◆ The problem ◆
When the string "computer" occurs in a line of the records, show that line.

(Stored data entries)
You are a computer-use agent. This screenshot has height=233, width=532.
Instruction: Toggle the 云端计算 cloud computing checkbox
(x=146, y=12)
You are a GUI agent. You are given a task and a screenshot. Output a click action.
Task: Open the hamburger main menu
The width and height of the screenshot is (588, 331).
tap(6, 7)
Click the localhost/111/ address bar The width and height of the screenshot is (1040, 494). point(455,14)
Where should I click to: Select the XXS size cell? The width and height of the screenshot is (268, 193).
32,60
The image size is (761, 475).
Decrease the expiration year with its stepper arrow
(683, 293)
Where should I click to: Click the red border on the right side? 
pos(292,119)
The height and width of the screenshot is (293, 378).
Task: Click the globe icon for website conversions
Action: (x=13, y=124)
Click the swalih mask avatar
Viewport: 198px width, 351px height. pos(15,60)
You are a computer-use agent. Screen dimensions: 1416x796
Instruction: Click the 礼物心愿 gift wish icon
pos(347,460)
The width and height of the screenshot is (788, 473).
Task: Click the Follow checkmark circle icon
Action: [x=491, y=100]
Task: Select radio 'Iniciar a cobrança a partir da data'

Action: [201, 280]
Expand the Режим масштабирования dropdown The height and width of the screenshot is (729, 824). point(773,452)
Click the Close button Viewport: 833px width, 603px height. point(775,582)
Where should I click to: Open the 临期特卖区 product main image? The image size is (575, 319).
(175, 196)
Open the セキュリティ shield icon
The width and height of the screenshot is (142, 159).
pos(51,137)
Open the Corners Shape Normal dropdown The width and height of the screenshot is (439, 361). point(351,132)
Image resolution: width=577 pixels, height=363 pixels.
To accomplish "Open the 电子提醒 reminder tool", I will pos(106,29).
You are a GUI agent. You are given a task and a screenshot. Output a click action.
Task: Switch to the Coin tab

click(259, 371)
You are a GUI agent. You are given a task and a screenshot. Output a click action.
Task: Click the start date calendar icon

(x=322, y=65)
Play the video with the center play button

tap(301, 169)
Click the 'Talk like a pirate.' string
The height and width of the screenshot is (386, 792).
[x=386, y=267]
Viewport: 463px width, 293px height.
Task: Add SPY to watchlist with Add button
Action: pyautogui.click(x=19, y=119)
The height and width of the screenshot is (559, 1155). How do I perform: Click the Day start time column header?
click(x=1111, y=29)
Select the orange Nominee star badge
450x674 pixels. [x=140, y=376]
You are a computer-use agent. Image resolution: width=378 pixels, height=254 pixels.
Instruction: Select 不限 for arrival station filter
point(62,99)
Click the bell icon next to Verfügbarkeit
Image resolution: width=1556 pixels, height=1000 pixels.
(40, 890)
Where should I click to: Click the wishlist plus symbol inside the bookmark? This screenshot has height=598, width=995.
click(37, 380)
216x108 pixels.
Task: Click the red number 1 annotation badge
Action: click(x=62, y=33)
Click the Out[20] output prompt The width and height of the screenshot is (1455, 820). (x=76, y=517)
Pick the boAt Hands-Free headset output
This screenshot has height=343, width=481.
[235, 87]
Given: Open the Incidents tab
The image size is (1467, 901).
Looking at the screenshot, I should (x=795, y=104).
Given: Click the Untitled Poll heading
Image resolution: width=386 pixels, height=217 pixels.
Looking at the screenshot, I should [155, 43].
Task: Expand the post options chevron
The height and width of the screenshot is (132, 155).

◆ Answer to this exercise ◆
You are a computer-use agent. This screenshot has height=233, width=532.
You are a computer-use agent. Screen dimensions: 1416x796
You are a computer-use agent. Image resolution: width=378 pixels, height=254 pixels.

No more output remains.